続き
8.膣の中は、口の中と同じように、常に粘液が出ていて、常在細菌や微生物がいて、外来の微生物を排除してくれますが、その仕組みが出来上がっていない女の子はでは、しばしば膣やその周辺(膣前庭)の粘膜や皮膚の炎症を起こします。下着が汚れたり、排尿時に痛がったり、かゆがったりします。
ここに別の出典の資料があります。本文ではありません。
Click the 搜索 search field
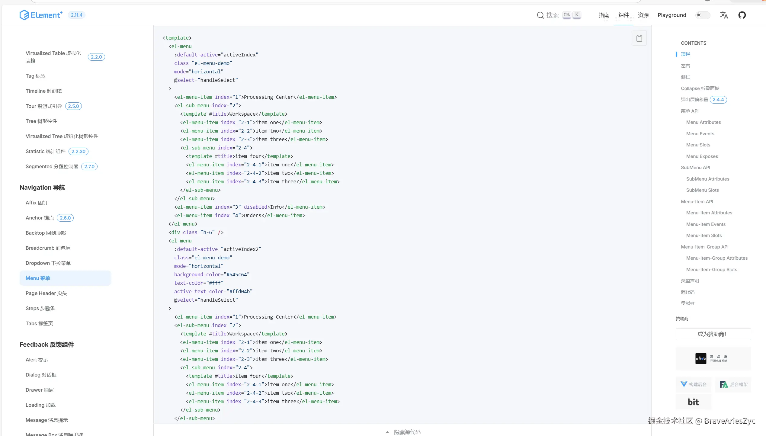(x=552, y=15)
治療すればすぐよくなりますが、またなることが多いようです。そこがその子の弱点でしょう。その代りに、他の病気になりにくいようです。
9.胃は一日2~3Lの胃液を出し、胃液は強酸性(空腹時のph1~3から、食事後のph5~6と変動)ですから、それを突破して生き延びられるのは僅かで、大部分の微生物は胃酸で死んでしまい、通過できません。かぜのウイルスも、インフルエンザウイルスも5歳以下の子どもでは通貨できますから、胃腸炎を起こし下痢をしますが、8歳以上では下痢をしません。かぜをひいたら消化のよいものを、と言うのは5歳以下の子どものことです。通過できるのは、胃腸専門の腸管ウイルスです。ピロリ菌は、胃内の常在菌ではないかと言われている程多くの人にいますが、病気になるとは限りません。それがストレスなどで抵抗力が落ちた時に、悪い働きをするのではないかと言う考えもあります。胃潰瘍や胃がんがピロリ菌だけのせいで、なるとは思われません。それにプラスアルファの要因があるのです。ピロリ菌がいても、胃潰瘍が起きていない人もいますから。
10.胃を通過しても、小腸上部では強いアルカリ性の消化液があり、防御しています。しかも、腸内には、多くの細菌が住みついており、外来の細菌などの微生物を排除しようとします。小腸上部には、少なくとも腸内容1g当たり1万以下ですが、小腸下部では10万から1千万、回腸下部でも1千万になります。
11.大腸では、腸内容1g当たり数千億(3千億から5千億)、その種類は100種類以上という。これらが、大腸内の外来の細菌や微生物の繁殖を排除してくれています。
出生直後の赤ちゃんの大腸には、菌はいないが、すべての赤ちゃんは48時間以内に、ヒトの常在菌である大腸菌が棲みつきます。大腸菌は人にとっては大切な菌です。しかし、時々病原性大腸菌も、腸内の自然の遺伝子組み換えで起きると言われ、存在し、体調の悪い時に発病します。便の3分の1は細菌で、大部分は嫌気性菌なので、外へ出て酸素にさらされと、死んでしまいます。